Serving as a Regional Representative is a terrific opportunity to meet Executive Council members, help set priorities, and better understand the problems and challenges facing training programs throughout the country. Contact the Regional Representative Committee Chair Joy Houston to learn more about becoming a representative or reach out to your Regional Representative to learn more about getting more involved with AADPRT.
AADPRT committees and task forces are looking for volunteers to share their knowledge about a particular topic. A listing of the current committees, task forces, and caucuses can be found on the website under "About AADPRT" section under Committees, Caucuses, and Task Forces. Reach out and contact a committee chair.
We are all working to improve our training programs. Sharing innovative things you've done is useful to all of us -- don’t underestimate what you may have to share! It may seem like something obvious to you, but it may be just what another program needs.

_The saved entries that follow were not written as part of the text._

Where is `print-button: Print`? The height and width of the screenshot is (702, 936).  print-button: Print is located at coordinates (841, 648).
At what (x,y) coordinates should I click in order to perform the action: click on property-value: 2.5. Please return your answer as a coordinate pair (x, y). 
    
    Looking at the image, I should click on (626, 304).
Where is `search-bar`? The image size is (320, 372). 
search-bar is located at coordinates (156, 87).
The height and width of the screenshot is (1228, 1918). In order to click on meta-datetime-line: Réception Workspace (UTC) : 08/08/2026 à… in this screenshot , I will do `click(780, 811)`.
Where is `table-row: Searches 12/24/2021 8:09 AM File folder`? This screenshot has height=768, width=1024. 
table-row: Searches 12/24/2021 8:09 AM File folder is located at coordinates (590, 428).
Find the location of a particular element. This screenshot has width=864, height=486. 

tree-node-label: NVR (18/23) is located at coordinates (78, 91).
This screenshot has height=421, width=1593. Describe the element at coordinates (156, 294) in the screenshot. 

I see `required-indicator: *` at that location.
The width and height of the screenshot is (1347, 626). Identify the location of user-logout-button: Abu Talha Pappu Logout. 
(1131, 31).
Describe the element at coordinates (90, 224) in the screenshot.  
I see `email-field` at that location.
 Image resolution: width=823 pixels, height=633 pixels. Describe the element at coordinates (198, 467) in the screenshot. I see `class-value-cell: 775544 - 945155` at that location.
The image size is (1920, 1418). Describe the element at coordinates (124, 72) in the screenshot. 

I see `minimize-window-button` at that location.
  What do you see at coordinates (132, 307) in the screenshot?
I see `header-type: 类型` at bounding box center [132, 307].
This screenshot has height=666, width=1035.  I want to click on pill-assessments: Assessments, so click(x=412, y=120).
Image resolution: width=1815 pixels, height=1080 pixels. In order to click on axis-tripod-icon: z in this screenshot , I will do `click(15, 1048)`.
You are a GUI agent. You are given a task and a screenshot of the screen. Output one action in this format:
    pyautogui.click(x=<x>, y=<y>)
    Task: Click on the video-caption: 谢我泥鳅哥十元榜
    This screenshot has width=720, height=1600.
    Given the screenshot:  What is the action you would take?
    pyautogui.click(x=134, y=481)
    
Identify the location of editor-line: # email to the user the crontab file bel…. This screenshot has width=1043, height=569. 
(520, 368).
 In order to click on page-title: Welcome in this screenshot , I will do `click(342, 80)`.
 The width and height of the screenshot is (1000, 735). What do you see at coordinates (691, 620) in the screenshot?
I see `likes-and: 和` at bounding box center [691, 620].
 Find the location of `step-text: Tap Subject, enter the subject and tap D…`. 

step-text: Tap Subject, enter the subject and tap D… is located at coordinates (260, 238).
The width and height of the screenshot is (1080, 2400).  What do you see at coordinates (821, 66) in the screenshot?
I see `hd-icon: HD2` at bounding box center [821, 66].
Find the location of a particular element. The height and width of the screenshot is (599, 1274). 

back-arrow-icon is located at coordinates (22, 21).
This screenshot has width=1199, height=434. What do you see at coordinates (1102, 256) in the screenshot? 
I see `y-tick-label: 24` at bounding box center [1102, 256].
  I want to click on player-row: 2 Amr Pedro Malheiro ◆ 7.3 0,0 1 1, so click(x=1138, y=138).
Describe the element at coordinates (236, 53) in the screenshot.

The Curriculum committee is seeking submissions of innovative, clear curriculum. Now with the Milestones Project, we all are looking to each other for ways to teach important ideas. Consider contributing the curriculum from your terrific course.
A great way to share your ideas is through the poster session at the annual meeting. In talking to people about your work, you may find commonality that can lead to a workshop submission. Poster submissions are accepted in September and October each year.
Have a great idea for an annual meeting workshop and looking for fellow presenters? We encourage you to share your idea on the ListServ. It is quite possible that someone shares your idea or passion and would like to partner with you. If you are a first time presenter and think you would benefit from additional guidance, there are several avenues of support. Reach out to your mentor, send an email to an Executive Council member, or reach out to the Program Committee. AADPRT encourages collegial support so don’t be afraid to ask. Workshop submissions are accepted in September and October each year.
Have a great idea or a question about AADPRT and don’t know whom to ask? A good place to start would be the Annual Meeting Breakfast with Executive Council Members. This is an informal, relaxed opportunity to share a meal with Executive Council members and discuss issues of mutual interest. The Executive Council member may be able to point you to other members of the AADPRT community who share similar interests and concerns.
A quick way to learn about AADPRT issues and leadership, is to review the Executive Committee minutes and other group reports in the VTO.
Becoming involved is an excellent way to prevent professional burn-out. Creativity and new ideas are emergent properties of groups and we all need this energy to stay excited about our work.